▸ **EXTRACT TO READ**:
Big budget disaster movies ruled the 1970s and just before the genre had given up the ghost Roger Corman took a shot at it with his movie Avalanche. The most surprising thing about this film is that even before frame one had been shot one of the big television networks offered Corman $2 million dollars for the broadcast rights and as the budget was only $1.7 million he was already in profit mode before production had even started. Now the network wasn’t going to pay that kind of money for the film to star one of the Roger Corman players so in this instance we have a New World Picture with two bona fide movie stars; Rock Hudson and Mia Farrow.
High up in the mountains millionaire entrepreneur David Shelby (Rock Hudson) has built a massive ski resort, much to the chagrin of environmentalists, and has invited winter sports athletes from all over the world to compete at the opening of his winter wonderland. Also arriving for the big opening is Caroline Brace (Mia Farrow) David’s ex-wife who is in this movie because you can’t have a disaster film without an estranged couple of some sort. I think there may even be a law or something.
Adding to the drama is wild life photographer Nick Thorne (Robert Forster) whose job in this film is to warn David about the dangers of an impending avalanche but more importantly to sleep with Caroline so we can have a romantic triangle. We certainly aren’t going to fill the ninety minute running time without some serious padding and that’s just the tip of the proverbial iceberg we also have…
• David being investigated for illegal campaign contributions that got him the land for his resort.
• World class skier Bruce Scott (Rick Moses) cheating on his emotional damaged girlfriend.
• Sports announcer Mark Elliot (Barry Primus) and his cheating spouse (Cathey Paine).
• Bruce Scott narrowly escaping a small avalanche to heighten the oncoming threat.
• David’s mother is here and spends most the time with David’s bookkeeper getting a tour.
• Nick Thorne stealing explosives to trigger a small avalanche…this achieves nothing.

▸ **INFORMATION GIVEN**:
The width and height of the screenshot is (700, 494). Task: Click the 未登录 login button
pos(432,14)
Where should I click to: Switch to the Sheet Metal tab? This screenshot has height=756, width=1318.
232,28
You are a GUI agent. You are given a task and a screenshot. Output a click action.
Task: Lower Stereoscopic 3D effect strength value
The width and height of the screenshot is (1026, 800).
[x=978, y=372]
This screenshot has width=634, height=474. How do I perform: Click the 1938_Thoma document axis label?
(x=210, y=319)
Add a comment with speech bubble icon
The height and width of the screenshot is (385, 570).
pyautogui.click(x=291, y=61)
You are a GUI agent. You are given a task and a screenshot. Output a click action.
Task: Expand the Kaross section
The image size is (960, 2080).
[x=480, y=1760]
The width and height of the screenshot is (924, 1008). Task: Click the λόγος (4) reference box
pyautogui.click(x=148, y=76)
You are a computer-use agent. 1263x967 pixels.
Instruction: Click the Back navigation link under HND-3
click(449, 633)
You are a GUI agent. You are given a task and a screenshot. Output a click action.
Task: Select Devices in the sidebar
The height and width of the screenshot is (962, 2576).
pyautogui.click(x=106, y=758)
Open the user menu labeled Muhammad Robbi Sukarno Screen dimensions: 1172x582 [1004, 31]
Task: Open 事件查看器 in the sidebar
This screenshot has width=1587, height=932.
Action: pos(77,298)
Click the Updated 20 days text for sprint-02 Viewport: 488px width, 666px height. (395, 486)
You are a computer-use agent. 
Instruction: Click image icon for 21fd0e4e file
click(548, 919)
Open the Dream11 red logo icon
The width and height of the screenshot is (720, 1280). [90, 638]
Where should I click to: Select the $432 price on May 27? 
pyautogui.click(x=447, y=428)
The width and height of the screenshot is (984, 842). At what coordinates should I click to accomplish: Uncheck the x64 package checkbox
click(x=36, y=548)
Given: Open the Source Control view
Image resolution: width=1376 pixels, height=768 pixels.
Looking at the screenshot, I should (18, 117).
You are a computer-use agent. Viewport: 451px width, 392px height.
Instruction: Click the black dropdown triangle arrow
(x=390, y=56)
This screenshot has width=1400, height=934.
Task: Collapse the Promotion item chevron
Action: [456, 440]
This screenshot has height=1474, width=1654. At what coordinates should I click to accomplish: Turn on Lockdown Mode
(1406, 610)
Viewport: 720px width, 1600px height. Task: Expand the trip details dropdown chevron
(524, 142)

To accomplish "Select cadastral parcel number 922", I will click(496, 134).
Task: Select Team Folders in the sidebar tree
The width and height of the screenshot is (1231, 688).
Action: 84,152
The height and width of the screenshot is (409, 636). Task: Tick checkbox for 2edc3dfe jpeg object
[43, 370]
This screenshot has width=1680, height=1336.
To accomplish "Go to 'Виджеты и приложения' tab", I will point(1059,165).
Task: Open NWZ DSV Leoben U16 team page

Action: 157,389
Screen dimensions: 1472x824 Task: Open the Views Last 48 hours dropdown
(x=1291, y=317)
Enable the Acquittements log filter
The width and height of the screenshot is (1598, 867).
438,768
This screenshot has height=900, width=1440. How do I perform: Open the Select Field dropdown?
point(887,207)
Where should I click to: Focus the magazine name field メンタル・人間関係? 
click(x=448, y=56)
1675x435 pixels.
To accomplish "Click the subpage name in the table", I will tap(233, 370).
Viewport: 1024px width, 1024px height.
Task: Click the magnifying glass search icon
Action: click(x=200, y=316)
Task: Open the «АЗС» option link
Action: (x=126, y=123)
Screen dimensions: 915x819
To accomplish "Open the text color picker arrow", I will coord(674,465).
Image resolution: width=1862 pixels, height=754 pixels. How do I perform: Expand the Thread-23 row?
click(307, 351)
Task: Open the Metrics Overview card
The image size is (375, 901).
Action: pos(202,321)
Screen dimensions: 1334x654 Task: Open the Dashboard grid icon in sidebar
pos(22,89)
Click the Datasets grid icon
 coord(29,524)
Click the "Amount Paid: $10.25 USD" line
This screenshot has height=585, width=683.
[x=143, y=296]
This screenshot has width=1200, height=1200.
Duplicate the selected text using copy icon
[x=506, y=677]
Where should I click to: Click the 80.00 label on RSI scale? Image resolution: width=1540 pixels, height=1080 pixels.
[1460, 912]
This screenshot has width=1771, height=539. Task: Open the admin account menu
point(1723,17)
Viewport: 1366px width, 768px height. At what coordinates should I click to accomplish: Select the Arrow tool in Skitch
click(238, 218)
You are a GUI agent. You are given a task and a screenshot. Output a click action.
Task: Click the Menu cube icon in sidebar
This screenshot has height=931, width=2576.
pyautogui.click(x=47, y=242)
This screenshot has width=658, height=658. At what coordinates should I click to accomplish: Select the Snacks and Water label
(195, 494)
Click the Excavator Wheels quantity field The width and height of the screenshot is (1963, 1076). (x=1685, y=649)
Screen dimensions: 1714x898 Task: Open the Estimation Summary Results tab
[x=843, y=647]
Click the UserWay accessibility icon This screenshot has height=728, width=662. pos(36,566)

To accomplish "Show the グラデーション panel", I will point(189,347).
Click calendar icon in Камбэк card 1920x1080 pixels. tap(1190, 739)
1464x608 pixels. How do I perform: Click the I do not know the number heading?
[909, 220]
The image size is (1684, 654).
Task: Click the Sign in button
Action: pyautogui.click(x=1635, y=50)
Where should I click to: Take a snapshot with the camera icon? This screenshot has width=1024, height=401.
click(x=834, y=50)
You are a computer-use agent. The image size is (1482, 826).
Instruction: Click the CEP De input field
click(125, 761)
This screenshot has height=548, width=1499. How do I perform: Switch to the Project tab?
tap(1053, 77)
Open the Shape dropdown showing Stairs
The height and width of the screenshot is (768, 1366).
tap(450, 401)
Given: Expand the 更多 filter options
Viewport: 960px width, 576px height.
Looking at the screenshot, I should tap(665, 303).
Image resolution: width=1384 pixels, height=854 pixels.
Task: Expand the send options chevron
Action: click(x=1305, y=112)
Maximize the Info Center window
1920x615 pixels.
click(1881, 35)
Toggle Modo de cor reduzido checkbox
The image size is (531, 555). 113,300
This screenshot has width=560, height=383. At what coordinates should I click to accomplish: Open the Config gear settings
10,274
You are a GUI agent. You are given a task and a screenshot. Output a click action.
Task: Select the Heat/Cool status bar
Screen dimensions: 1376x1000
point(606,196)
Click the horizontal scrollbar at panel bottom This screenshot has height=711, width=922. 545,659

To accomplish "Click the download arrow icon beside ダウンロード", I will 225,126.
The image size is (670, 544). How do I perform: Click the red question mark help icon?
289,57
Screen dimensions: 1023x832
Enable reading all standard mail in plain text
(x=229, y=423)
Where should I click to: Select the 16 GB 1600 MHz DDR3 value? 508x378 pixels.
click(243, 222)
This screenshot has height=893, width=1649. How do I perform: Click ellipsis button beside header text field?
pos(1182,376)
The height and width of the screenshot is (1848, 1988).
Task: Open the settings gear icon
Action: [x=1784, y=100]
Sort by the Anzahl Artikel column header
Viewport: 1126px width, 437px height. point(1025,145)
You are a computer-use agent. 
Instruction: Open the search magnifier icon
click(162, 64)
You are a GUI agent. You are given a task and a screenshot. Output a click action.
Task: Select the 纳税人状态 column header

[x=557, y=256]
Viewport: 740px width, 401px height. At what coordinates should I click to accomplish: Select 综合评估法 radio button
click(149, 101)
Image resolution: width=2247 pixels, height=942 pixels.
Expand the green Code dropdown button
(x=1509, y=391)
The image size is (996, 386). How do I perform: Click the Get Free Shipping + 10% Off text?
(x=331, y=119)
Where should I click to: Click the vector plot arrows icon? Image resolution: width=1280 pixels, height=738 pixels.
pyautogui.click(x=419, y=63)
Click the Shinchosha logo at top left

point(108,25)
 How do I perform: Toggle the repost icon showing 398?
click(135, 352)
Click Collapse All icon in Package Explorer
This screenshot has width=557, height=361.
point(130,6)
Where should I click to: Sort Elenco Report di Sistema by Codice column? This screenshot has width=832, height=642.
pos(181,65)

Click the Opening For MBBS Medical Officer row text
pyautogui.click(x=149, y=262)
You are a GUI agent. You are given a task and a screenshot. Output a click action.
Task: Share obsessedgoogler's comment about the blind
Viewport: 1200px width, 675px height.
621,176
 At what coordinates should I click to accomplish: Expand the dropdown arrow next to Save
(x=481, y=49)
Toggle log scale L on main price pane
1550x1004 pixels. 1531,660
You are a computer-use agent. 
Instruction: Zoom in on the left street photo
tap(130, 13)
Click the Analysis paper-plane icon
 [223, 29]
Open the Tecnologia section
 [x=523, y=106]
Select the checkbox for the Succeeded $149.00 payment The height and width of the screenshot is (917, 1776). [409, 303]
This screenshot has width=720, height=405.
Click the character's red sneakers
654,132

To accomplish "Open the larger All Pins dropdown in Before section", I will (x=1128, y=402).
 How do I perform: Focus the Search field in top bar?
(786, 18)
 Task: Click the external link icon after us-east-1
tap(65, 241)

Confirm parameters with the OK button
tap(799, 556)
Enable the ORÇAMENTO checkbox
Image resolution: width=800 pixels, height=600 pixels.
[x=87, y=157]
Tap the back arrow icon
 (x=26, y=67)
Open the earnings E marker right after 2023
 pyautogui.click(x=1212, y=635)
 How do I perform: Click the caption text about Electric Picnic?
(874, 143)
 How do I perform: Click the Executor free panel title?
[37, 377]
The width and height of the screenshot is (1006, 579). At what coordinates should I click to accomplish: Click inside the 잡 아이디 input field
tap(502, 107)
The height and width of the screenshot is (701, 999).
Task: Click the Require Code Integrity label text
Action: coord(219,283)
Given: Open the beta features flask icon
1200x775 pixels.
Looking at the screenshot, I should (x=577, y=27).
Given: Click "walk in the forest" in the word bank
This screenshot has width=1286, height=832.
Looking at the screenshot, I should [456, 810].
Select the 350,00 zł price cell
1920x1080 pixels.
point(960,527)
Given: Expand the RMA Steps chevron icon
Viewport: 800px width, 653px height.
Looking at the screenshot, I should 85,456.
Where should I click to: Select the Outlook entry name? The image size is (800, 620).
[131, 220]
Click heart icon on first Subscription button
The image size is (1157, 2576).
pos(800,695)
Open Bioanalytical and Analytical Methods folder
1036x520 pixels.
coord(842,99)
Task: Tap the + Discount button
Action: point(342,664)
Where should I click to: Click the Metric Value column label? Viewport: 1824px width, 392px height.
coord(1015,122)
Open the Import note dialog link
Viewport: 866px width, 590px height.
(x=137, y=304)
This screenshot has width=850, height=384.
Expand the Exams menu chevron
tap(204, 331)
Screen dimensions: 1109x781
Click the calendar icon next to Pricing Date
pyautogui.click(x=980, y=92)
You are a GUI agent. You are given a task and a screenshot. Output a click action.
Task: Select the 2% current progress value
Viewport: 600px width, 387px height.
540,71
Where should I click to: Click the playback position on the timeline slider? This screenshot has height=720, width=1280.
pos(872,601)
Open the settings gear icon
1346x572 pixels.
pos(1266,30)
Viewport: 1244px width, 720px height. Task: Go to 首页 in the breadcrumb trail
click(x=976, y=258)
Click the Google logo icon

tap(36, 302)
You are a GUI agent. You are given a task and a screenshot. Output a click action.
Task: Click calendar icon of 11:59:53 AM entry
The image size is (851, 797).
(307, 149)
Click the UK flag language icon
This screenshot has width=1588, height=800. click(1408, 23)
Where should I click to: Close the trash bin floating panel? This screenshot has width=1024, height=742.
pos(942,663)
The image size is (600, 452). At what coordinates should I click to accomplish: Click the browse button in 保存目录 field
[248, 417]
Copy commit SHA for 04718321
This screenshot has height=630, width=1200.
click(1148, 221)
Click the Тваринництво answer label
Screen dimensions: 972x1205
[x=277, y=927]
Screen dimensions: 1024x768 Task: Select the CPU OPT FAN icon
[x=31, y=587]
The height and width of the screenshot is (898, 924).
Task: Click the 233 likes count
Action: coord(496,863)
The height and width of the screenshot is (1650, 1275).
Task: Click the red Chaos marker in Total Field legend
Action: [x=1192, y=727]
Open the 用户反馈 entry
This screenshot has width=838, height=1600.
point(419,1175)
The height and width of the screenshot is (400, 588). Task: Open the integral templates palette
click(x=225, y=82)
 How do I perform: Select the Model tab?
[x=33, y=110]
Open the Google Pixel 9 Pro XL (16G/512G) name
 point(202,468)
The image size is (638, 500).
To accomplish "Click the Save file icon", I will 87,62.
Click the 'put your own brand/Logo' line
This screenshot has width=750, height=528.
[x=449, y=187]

▸ **REQUIREMENT 1**: For each statement, say yes or no according to the Avalanche review, and quote the words that decide it. (a) A television network offered Corman $2 million for the broadcast rights before filming began. (b) Robert Forster plays a world class skier. (c) Caroline Brace is David's ex-wife.
▸ **REQUIREMENT 2**: Reproduce the Avalanche review word for word from "Adding to the" up to and including "getting a tour.".
▸ **REQUIREMENT 3**: According to the Avalanche review, what was the film's budget?
The rows have nothing to do with the text.

▸ **ANSWER SECTION 1**:
(a) Yes: "even before frame one had been shot one of the big television networks offered Corman $2 million dollars for the broadcast rights"
(b) No: "wild life photographer Nick Thorne (Robert Forster)"
(c) Yes: "Caroline Brace (Mia Farrow) David’s ex-wife"

▸ **ANSWER SECTION 2**:
Adding to the drama is wild life photographer Nick Thorne (Robert Forster) whose job in this film is to warn David about the dangers of an impending avalanche but more importantly to sleep with Caroline so we can have a romantic triangle. We certainly aren’t going to fill the ninety minute running time without some serious padding and that’s just the tip of the proverbial iceberg we also have…
• David being investigated for illegal campaign contributions that got him the land for his resort.
• World class skier Bruce Scott (Rick Moses) cheating on his emotional damaged girlfriend.
• Sports announcer Mark Elliot (Barry Primus) and his cheating spouse (Cathey Paine).
• Bruce Scott narrowly escaping a small avalanche to heighten the oncoming threat.
• David’s mother is here and spends most the time with David’s bookkeeper getting a tour.

▸ **ANSWER SECTION 3**: $1.7 million.